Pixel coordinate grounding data

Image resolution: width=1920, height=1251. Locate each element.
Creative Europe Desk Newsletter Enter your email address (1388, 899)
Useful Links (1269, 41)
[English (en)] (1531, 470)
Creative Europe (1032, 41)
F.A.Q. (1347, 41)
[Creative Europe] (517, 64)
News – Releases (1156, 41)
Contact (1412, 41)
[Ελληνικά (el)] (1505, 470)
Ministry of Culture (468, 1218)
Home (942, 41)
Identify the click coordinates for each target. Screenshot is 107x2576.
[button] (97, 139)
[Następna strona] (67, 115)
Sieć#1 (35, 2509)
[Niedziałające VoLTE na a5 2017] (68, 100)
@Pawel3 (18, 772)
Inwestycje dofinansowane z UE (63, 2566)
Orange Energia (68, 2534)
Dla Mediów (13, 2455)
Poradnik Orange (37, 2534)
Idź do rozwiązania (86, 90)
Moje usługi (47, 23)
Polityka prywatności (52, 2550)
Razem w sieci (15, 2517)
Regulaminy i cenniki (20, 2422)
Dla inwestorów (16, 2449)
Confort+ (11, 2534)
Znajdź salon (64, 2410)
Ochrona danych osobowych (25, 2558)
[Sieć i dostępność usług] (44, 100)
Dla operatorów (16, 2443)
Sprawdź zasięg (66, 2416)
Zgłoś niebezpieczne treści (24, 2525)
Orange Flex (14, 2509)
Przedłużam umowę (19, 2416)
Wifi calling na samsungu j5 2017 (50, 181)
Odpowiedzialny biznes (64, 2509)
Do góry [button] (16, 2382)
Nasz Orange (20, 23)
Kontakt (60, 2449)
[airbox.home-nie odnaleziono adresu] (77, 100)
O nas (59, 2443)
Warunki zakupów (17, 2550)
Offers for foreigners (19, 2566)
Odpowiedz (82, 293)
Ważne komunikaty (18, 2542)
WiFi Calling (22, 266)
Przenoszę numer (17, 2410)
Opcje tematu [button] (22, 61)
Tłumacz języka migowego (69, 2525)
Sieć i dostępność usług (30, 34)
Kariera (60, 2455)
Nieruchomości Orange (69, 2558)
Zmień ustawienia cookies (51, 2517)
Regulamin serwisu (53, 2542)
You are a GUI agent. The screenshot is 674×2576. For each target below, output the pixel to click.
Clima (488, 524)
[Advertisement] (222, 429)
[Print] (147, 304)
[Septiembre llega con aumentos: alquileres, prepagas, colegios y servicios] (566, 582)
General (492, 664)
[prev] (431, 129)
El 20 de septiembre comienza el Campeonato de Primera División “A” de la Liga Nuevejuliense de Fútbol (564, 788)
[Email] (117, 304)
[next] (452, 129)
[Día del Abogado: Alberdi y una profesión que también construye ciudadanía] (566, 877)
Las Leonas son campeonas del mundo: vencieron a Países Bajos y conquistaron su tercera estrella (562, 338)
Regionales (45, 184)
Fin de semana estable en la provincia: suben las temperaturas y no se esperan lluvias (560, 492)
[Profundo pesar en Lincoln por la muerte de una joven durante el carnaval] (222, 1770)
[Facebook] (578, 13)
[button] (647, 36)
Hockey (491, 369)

→ Brief
Start with the line above that contains "Polityka prywatności (52, 2550)" and end with the line that contains "[Día del Abogado: Alberdi". Write out those lines exactly, and only those.

→ Answer space
Polityka prywatności (52, 2550)
Razem w sieci (15, 2517)
Regulaminy i cenniki (20, 2422)
Dla inwestorów (16, 2449)
Confort+ (11, 2534)
Znajdź salon (64, 2410)
Ochrona danych osobowych (25, 2558)
[Sieć i dostępność usług] (44, 100)
Dla operatorów (16, 2443)
Sprawdź zasięg (66, 2416)
Zgłoś niebezpieczne treści (24, 2525)
Orange Flex (14, 2509)
Przedłużam umowę (19, 2416)
Wifi calling na samsungu j5 2017 (50, 181)
Odpowiedzialny biznes (64, 2509)
Do góry [button] (16, 2382)
Nasz Orange (20, 23)
Kontakt (60, 2449)
[airbox.home-nie odnaleziono adresu] (77, 100)
O nas (59, 2443)
Warunki zakupów (17, 2550)
Offers for foreigners (19, 2566)
Odpowiedz (82, 293)
Ważne komunikaty (18, 2542)
WiFi Calling (22, 266)
Przenoszę numer (17, 2410)
Opcje tematu [button] (22, 61)
Tłumacz języka migowego (69, 2525)
Sieć i dostępność usług (30, 34)
Kariera (60, 2455)
Nieruchomości Orange (69, 2558)
Zmień ustawienia cookies (51, 2517)
Regulamin serwisu (53, 2542)
You are a GUI agent. The screenshot is 674×2576. For each target below, output the pixel to click.
Clima (488, 524)
[Advertisement] (222, 429)
[Print] (147, 304)
[Septiembre llega con aumentos: alquileres, prepagas, colegios y servicios] (566, 582)
General (492, 664)
[prev] (431, 129)
El 20 de septiembre comienza el Campeonato de Primera División “A” de la Liga Nuevejuliense de Fútbol (564, 788)
[Email] (117, 304)
[next] (452, 129)
[Día del Abogado: Alberdi y una profesión que también construye ciudadanía] (566, 877)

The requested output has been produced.